SELECT DISTINCT Zip_Cities.CityID, Zip_Cities.CityName, Zip_Counties.CountyID, Zip_Counties.CountyName
FROM Zip_Zips INNER JOIN Zip_Cities ON Zip_Zips.CityID = Zip_Cities.CityID INNER JOIN Zip_Counties ON Zip_Zips.CountyID = Zip_Counties.CountyID
WHERE (Zip_Zips.StateID = @StateID) AND (SUBSTRING(Zip_Cities.CityName, 1, 1) = @Letter)
ORDER BY Zip_Cities.CityName

The part that I am interested in is the bold. I had the query like this as well:

[...]
(Zip_Cities.CityName LIKE @Letter + '%')
[...]

I have a non-clustered index on the CityName field. Is there a better approach, like using CHARINDEX, maybe? But mostly, between the two alternatives which one is the best? Using SQL Profiler I noticed that the duration seems to be slightly longer on the second one, but the CPU seems to be slightly higher on the first one...

Any hints would be appreciated,

Iulian




Regards,

Iulian

Kristen
Test

22859 Posts

Posted - 2010-01-24 : 15:33:59
I don't think

(SUBSTRING(Zip_Cities.CityName, 1, 1) = @Letter)

will use an index in CityName (you'd have to check the Query plan to be sure, but in general if you wrap a column in a Function then indexes are not used)

Whereas

(Zip_Cities.CityName LIKE @Letter + '%')

should use the index - provided that the RegEx pattern does NOT start with a wildcard.

There is a slight risk that parameter sniffing means that the actual value of @Letter cannot be determined when the Query Plan is made, and thus the index is not used. Again, you'd need to check the query plan to be certain.
Go to Top of Page

Kristen
Test

22859 Posts

Posted - 2010-01-24 : 15:35:51
Comment in the SHOWPLAN to see the Query Plan, OR the STATISTICS to see the logical stats

-- SET STATISTICS PROFILE ON; SET SHOWPLAN_TEXT ON -- If Temp Tables involved
-- SET SHOWPLAN_TEXT ON
GO
-- SET STATISTICS IO ON; SET STATISTICS TIME ON

... put your query here ...

SET STATISTICS IO OFF; SET STATISTICS TIME OFF
GO
SET SHOWPLAN_TEXT OFF
GO

The Logical Stats will probably tell you whether an Index is being used, or not.
Go to Top of Page

Kristen
Test

22859 Posts

Posted - 2010-01-24 : 15:46:54
P.S. Just looked at it again:

WHERE (Zip_Zips.StateID = @StateID) AND (SUBSTRING(Zip_Cities.CityName, 1, 1) = @Letter)

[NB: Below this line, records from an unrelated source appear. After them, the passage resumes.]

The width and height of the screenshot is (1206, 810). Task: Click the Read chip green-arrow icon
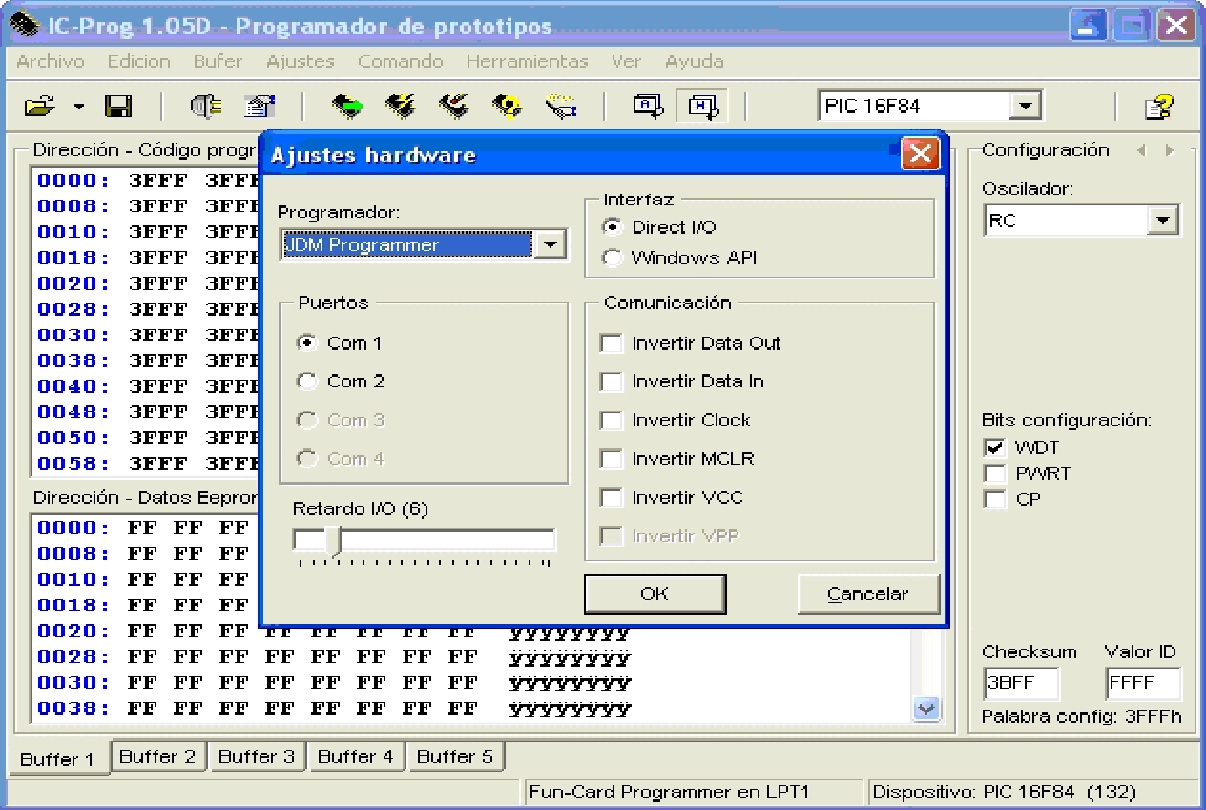(347, 106)
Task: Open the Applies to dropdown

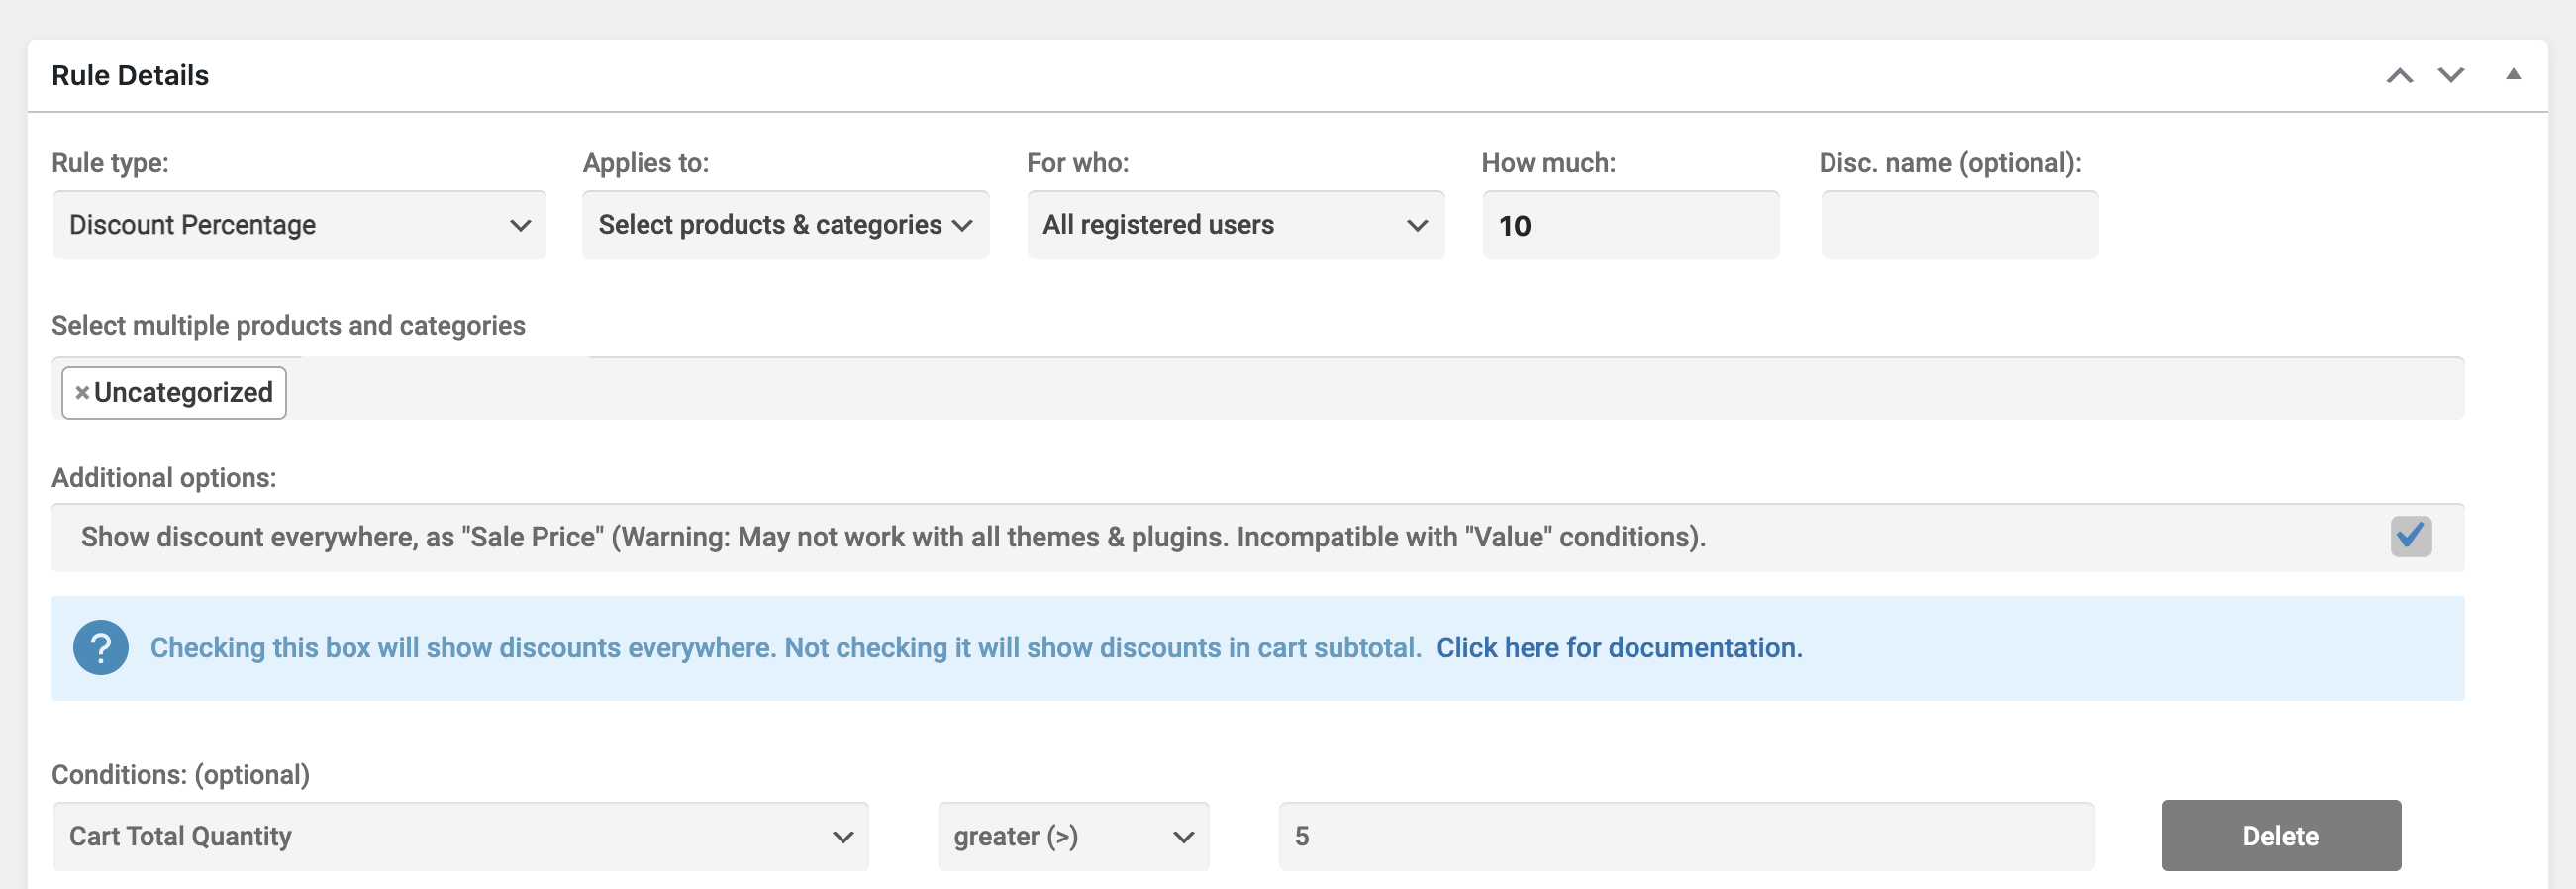Action: [785, 225]
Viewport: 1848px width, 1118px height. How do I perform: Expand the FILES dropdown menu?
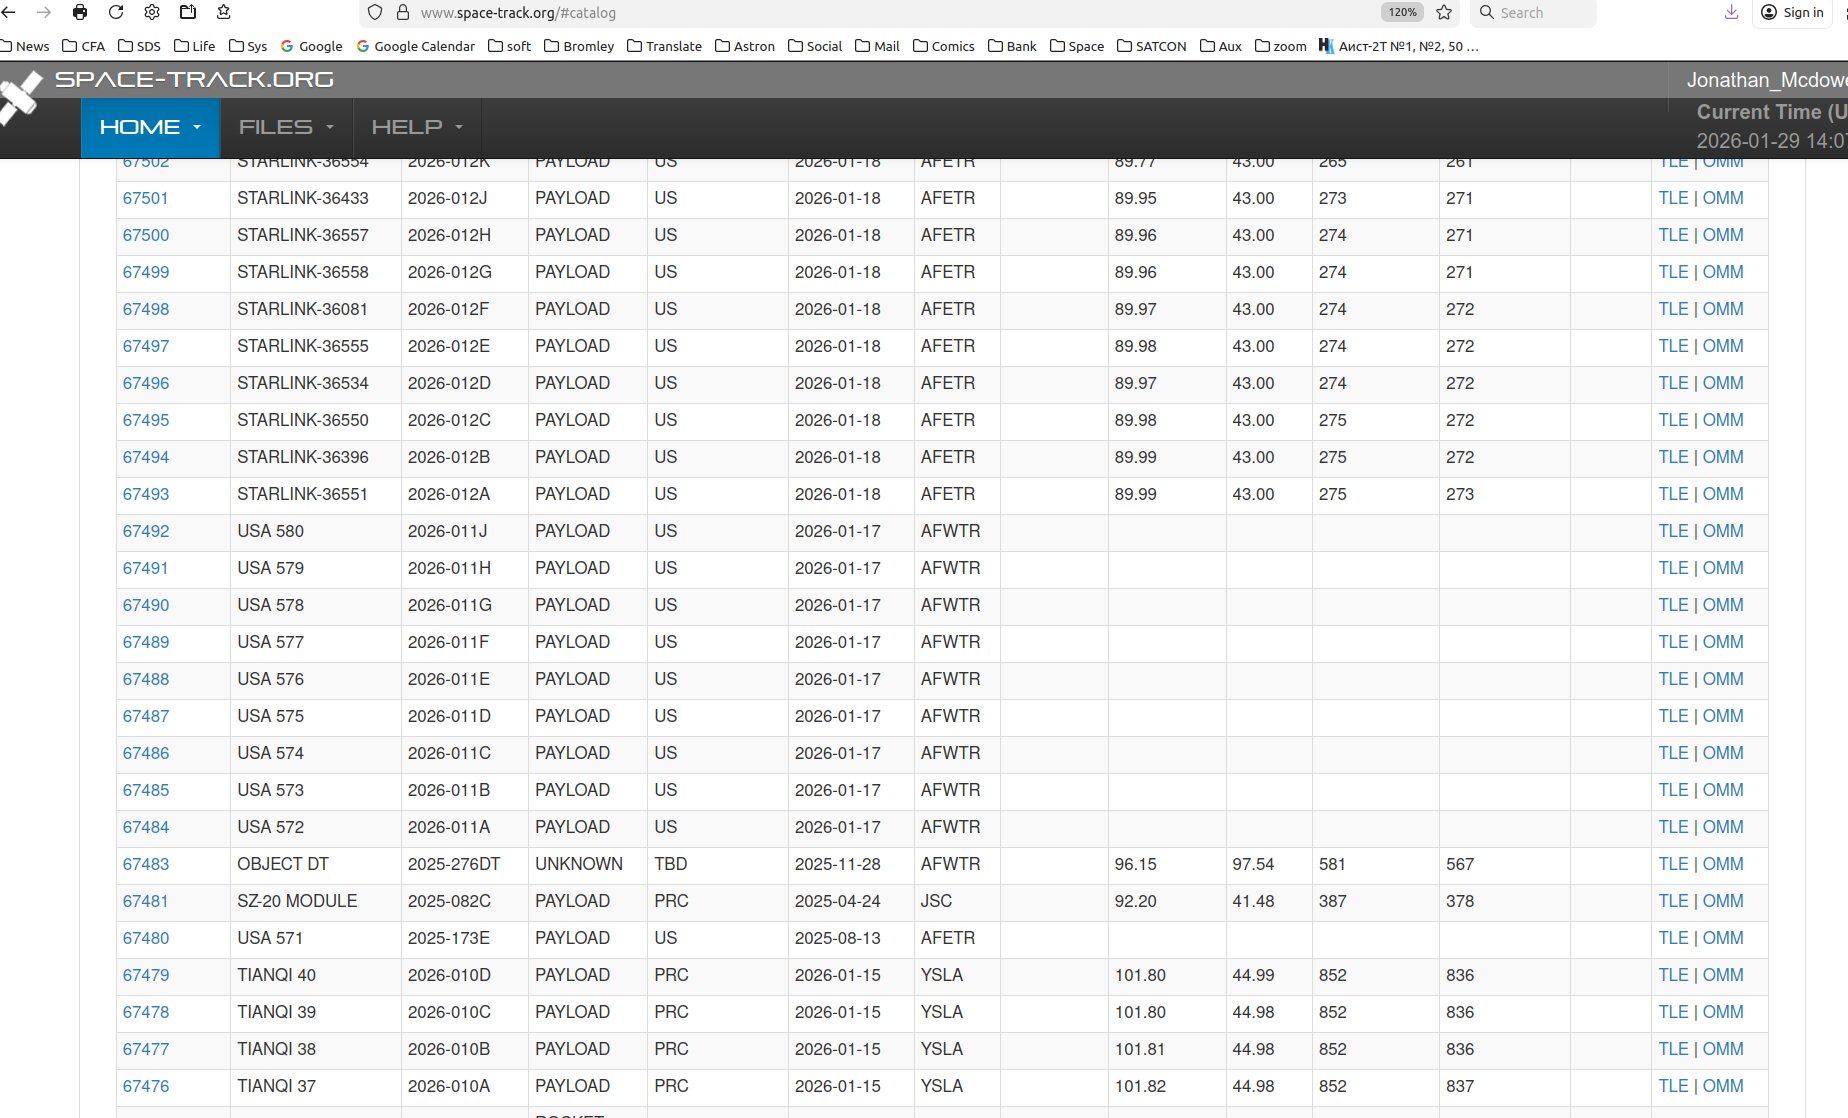[x=286, y=127]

can benefit from Index on StateID and CityName. If you have two indexes, one for each, that's probably fine.

Use of an index will depend on the selectivity of the values. If there are very few distinct values for StateID, and lots of entries for each value, then it makes a poor index choice.

Consider an index on a Yes/No column. If 99% of the rows are "Yes" then the index if you query is trying to find the "No"s. If the Yes/No ration is between 75/25 and 50/50 the index won't be used at all. Perhaps it won't even be used at 80/20 - I don't know the exact way it works.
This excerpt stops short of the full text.